* _Provided information_:
+ + + + + + +
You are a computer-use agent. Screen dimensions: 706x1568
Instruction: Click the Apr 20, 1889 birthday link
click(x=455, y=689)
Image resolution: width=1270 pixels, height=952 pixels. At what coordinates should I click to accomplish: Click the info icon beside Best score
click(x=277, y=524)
+ + + + + + +
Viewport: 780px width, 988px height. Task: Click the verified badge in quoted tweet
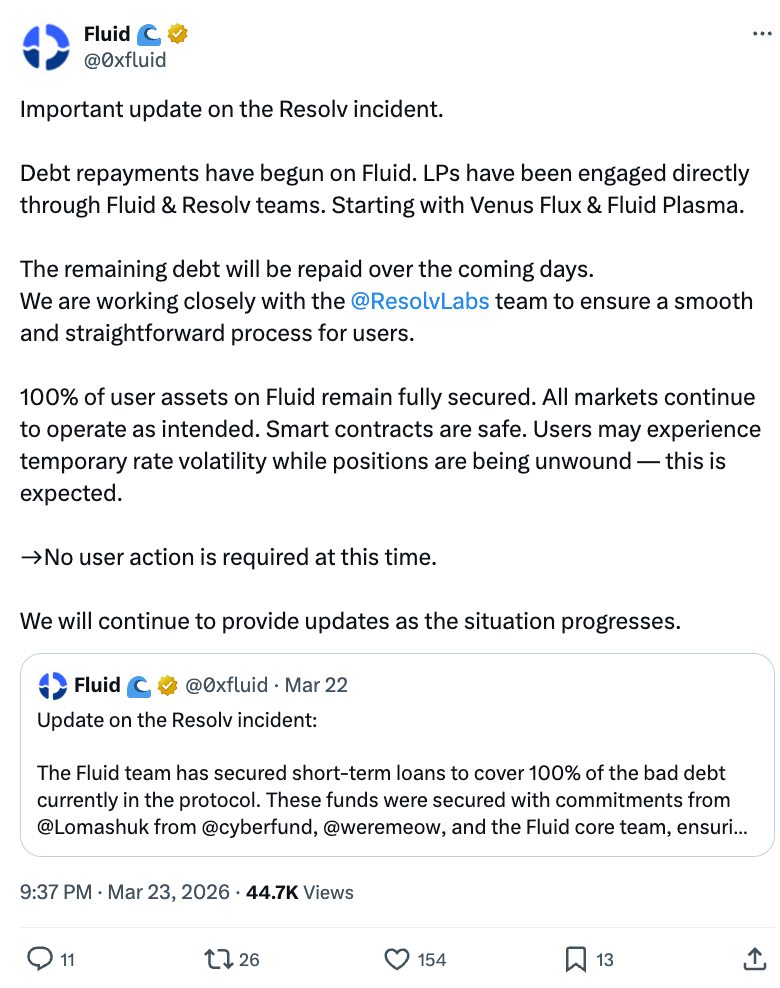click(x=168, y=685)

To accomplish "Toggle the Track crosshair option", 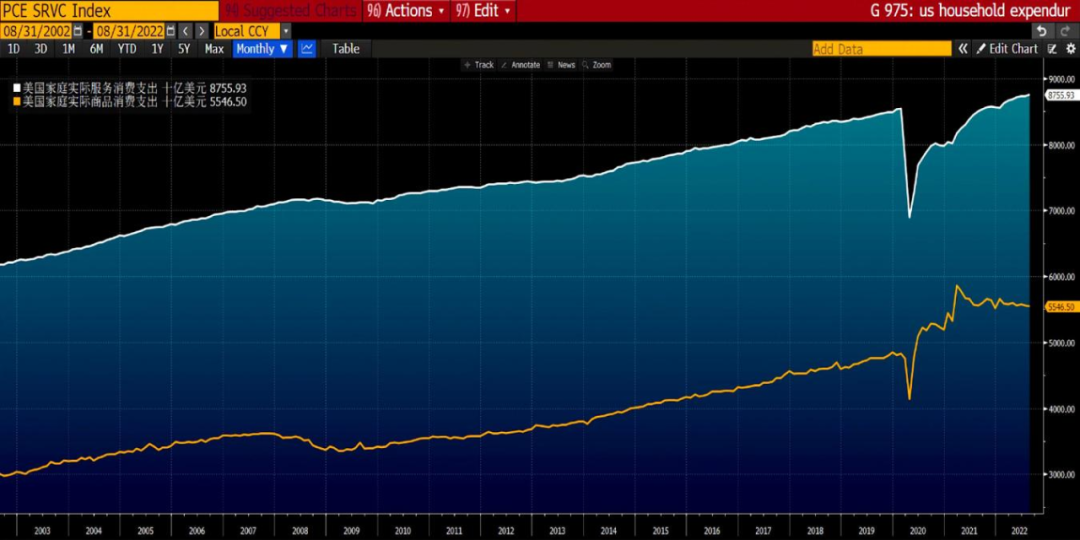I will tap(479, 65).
+ + + + + + +
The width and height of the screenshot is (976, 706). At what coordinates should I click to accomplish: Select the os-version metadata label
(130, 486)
+ + + + + + +
Rewrite the lines from the one containing "Image resolution: width=1270" through the one containing "click(x=277, y=524)", inclusive, with "Best score" changed to "High score" and nothing else altered. Return only those lines.

Image resolution: width=1270 pixels, height=952 pixels. At what coordinates should I click to accomplish: Click the info icon beside High score
click(x=277, y=524)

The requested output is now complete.